La stratégie actuelle s’appuie sur une définition claire : une alimentation GoodFood est locale (belge), de saison, bio (ou issue de pratiques agroécologiques), moins carnée, et limitant le gaspillage alimentaire. Cette vision se décline dans des menus labellisés, via deux labels contrôlés — l’un pour les restaurants, l’autre pour les cantines. “On leur donne une, deux ou trois étoiles selon leur niveau d’engagement, sur base d’un dossier justifié. Depuis l’année dernière, le label Good Food permet à une entreprise d’être considérée comme exemplaire en région bruxelloise ; et quand l’entreprise est exemplaire, elle a accès à des aides de la région.”
Les résultats sont concrets : 138 restaurants labellisés GoodFood, représentant 16 000 couverts par jour, et 17 000 repas quotidiens GoodFood dans les cantines. Au niveau de l’accessibilité alimentaire, la stratégie a permis d’atteindre plus de 20 000 personnes en situation de précarité, grâce à des partenariats avec des associations locales. “L’objectif est de permettre à tout le monde, pas uniquement aux convaincus, d’accéder à une alimentation plus durable.
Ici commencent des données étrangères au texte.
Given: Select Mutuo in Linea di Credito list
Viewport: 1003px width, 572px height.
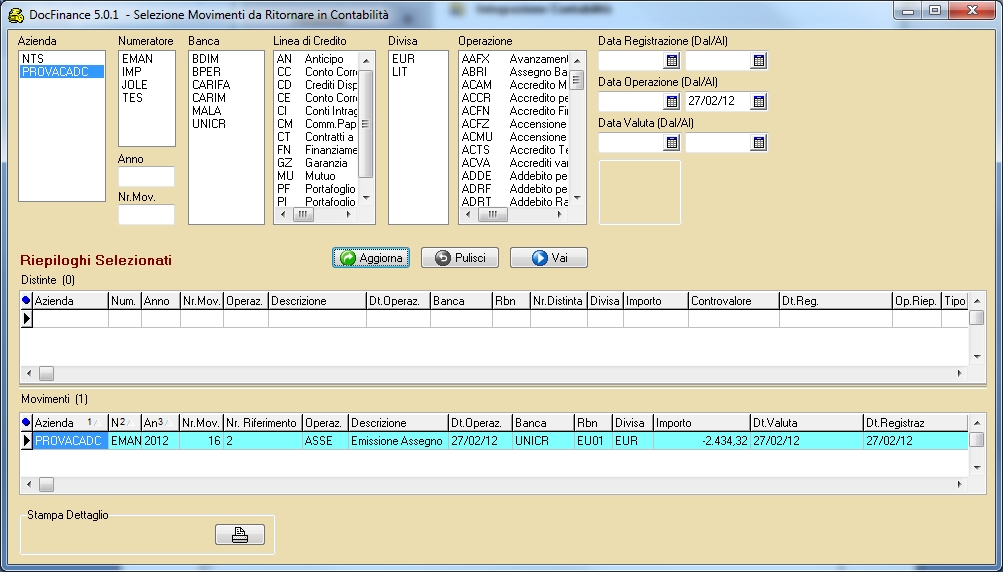Looking at the screenshot, I should [x=319, y=176].
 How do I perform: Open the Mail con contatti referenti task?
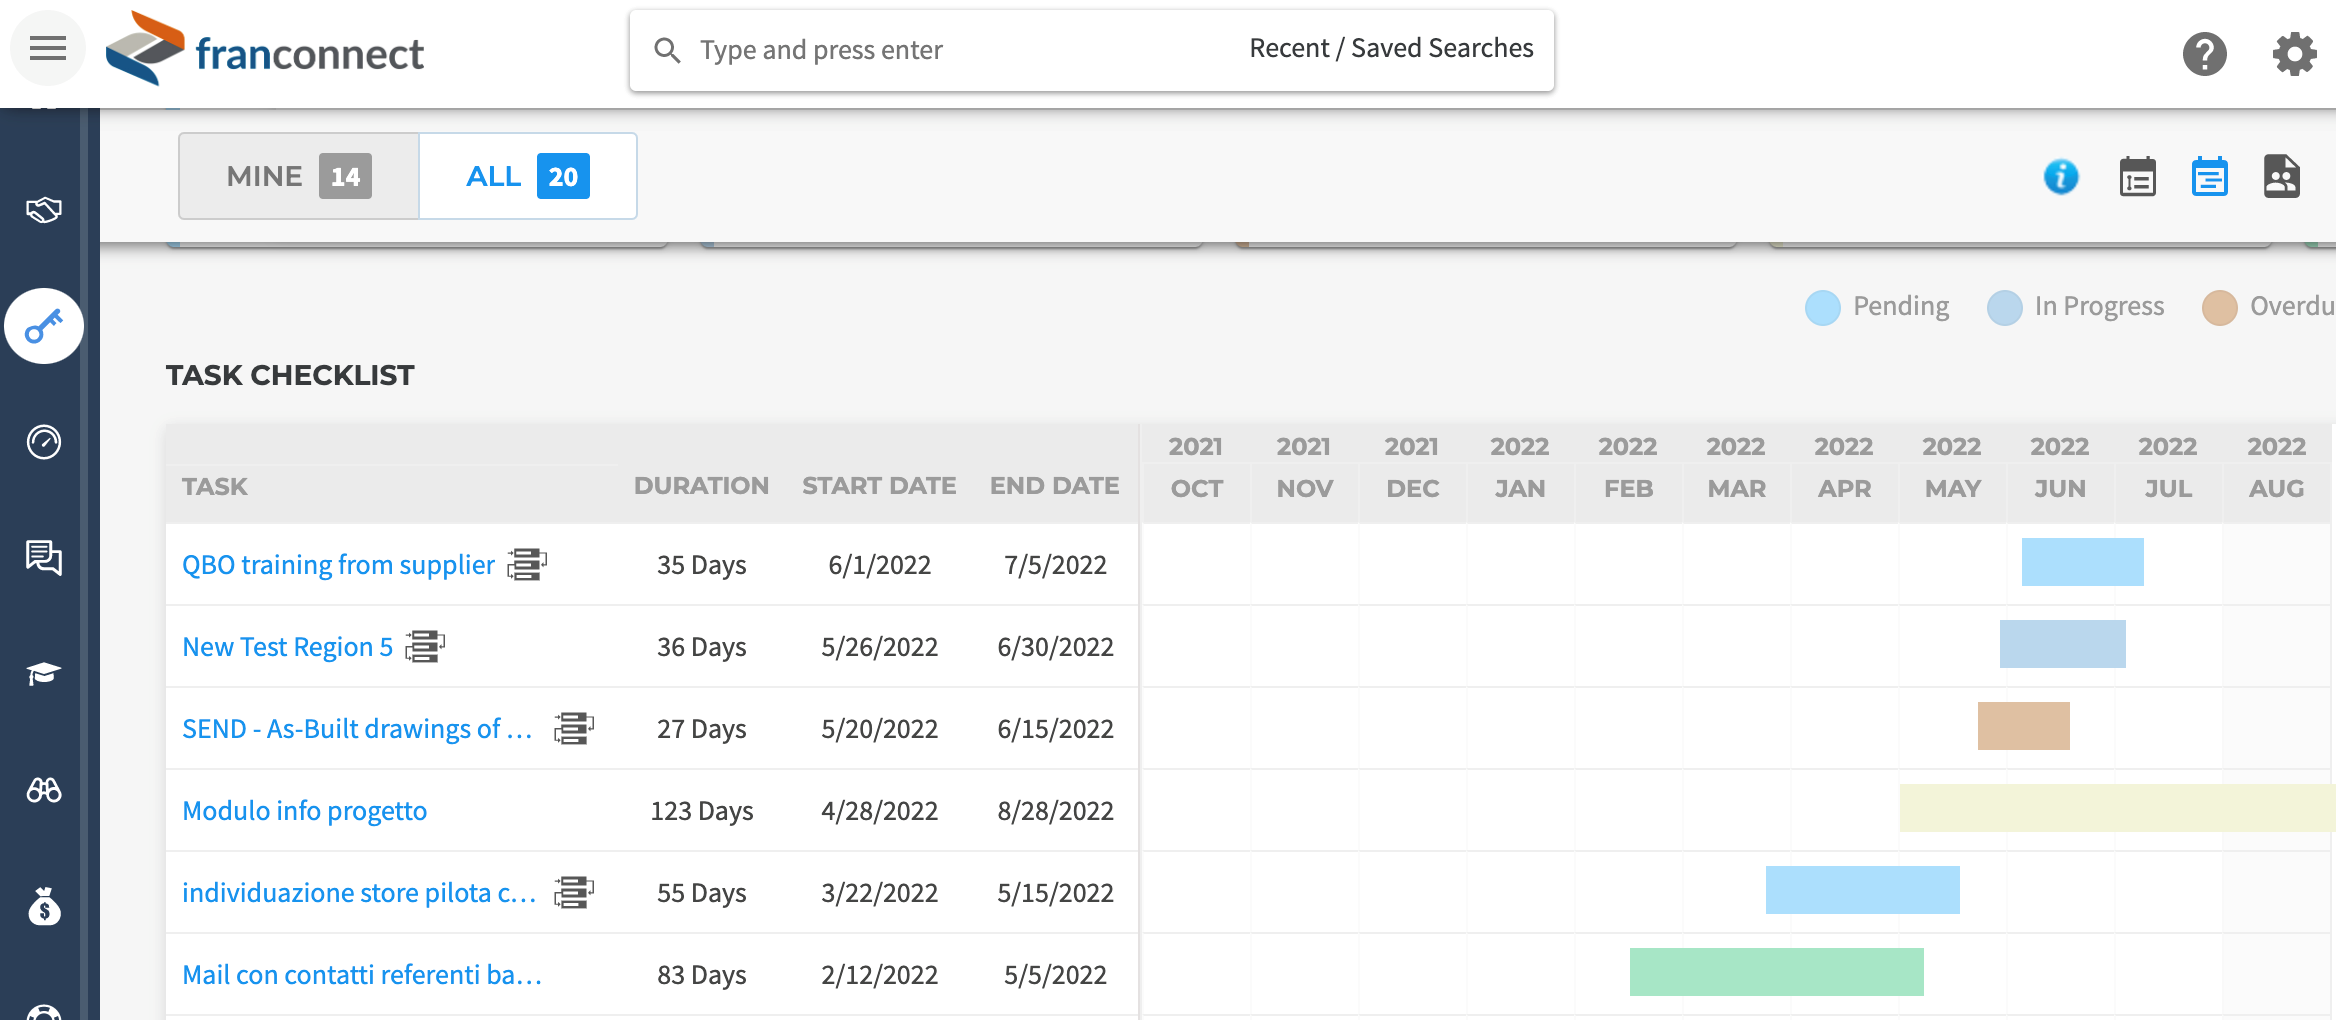(361, 975)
C’est pourquoi on travaille avec les acteurs du social et de la santé, car en tant qu’administration environnementale, nous sommes trop éloignés des citoyens pour le faire seuls.”

L’avenir de la stratégie Good Food, comme celui de Bruxelles Environnement, dépend étroitement des choix politiques à venir. Or, dans un contexte particulièrement instable – Bruxelles étant sans gouvernement régional depuis plus d’un an – les perspectives sont incertaines. “Bruxelles Environnement fonctionne aujourd’hui sans engagements nouveaux : les postes vacants ne sont plus remplacés.” Si l’existence même de la stratégie n’est pas remise en question, sa mise en œuvre concrète pourrait être fragilisée en l’absence de budget dédié. Reste à espérer qu’un futur gouvernement reconnaîtra l’importance d’une alimentation durable et soutiendra la dynamique.
Conclusion
En Wallonie et à Bruxelles, des dynamiques fortes prennent forme, portées par des stratégies engagées et l’émergence de collectifs qui inventent, expérimentent et coopèrent. Et si, du côté flamand, un modèle agricole encore tourné vers l’agro-industrie rend la transition alimentaire plus complexe, des signaux encourageants apparaissent : l’idée d’une première Ceinture Aliment-Terre pourrait prochainement voir le jour en Flandre, preuve que l’inspiration circule.
💡L’avis de FoodBiome
Nous sommes convaincus que l’approche en réseau — permettant de mutualiser les ressources, les contacts et les infrastructures — est la clé pour relever les défis alimentaires à venir. Comme le souligne Olivier Hamant, la robustesse se construit lorsque les dynamiques de coopération s’ancrent à l’échelle des territoires. Des initiatives comme le Collectif 5C en Wallonie ou la Ceinture Aliment-Terre Liégeoise à l’échelle provinciale illustrent la force d’un maillage coopératif efficace. Par ailleurs, la stratégie GoodFood à Bruxelles trace une voie ambitieuse pour une capitale qui, dans un contexte de densification croissante, joue un rôle déterminant. Et ces démarches auront peut-être pour co-bénéfice d’inspirer les pays voisins.